BEGIN

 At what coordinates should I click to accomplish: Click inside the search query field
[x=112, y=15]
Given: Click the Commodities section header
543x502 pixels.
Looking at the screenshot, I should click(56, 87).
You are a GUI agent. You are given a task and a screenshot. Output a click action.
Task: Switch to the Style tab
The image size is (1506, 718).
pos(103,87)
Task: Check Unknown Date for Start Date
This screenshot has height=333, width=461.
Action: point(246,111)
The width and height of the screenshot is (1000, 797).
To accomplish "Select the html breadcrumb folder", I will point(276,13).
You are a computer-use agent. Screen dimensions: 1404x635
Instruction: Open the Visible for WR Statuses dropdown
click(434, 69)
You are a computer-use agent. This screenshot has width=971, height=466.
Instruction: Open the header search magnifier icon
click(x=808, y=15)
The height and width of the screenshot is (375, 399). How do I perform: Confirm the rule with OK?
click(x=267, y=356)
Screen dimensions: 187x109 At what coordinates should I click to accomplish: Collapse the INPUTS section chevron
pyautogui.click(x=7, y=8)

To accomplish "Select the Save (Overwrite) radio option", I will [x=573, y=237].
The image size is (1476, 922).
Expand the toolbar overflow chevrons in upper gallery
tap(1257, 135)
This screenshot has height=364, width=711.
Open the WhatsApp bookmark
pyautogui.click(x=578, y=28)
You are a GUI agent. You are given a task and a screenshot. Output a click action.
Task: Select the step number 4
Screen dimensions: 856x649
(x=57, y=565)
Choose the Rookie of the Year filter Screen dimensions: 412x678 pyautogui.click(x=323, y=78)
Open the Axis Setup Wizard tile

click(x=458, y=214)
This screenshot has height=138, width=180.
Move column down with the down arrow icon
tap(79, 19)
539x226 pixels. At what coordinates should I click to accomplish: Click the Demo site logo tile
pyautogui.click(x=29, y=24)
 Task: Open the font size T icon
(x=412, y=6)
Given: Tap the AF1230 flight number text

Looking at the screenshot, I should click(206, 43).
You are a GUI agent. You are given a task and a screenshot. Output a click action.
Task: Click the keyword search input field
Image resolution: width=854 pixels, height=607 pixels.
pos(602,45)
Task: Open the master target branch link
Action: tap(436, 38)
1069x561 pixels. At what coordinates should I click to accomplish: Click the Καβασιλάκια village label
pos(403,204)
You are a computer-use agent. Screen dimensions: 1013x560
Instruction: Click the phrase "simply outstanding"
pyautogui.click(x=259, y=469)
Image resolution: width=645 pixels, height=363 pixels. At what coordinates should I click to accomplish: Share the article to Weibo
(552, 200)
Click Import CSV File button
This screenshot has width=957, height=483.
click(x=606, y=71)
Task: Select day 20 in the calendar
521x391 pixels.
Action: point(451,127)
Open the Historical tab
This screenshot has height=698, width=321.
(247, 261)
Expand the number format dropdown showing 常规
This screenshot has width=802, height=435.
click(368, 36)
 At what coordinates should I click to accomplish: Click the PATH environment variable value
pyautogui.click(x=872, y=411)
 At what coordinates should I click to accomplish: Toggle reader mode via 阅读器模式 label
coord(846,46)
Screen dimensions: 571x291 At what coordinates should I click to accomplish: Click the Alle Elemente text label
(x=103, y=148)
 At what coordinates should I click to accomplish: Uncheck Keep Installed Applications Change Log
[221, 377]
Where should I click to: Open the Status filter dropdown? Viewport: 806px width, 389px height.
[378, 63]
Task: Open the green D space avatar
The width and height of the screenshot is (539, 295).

END

Repeat each line of the data above, exactly as it appears, from the first through the line that contains "This screenshot has height=364, width=711.".

§ **Reply to the task**
 At what coordinates should I click to accomplish: Click inside the search query field
[x=112, y=15]
Given: Click the Commodities section header
543x502 pixels.
Looking at the screenshot, I should click(56, 87).
You are a GUI agent. You are given a task and a screenshot. Output a click action.
Task: Switch to the Style tab
The image size is (1506, 718).
pos(103,87)
Task: Check Unknown Date for Start Date
This screenshot has height=333, width=461.
Action: point(246,111)
The width and height of the screenshot is (1000, 797).
To accomplish "Select the html breadcrumb folder", I will point(276,13).
You are a computer-use agent. Screen dimensions: 1404x635
Instruction: Open the Visible for WR Statuses dropdown
click(434, 69)
You are a computer-use agent. This screenshot has width=971, height=466.
Instruction: Open the header search magnifier icon
click(x=808, y=15)
The height and width of the screenshot is (375, 399). How do I perform: Confirm the rule with OK?
click(x=267, y=356)
Screen dimensions: 187x109 At what coordinates should I click to accomplish: Collapse the INPUTS section chevron
pyautogui.click(x=7, y=8)

To accomplish "Select the Save (Overwrite) radio option", I will [x=573, y=237].
The image size is (1476, 922).
Expand the toolbar overflow chevrons in upper gallery
tap(1257, 135)
This screenshot has height=364, width=711.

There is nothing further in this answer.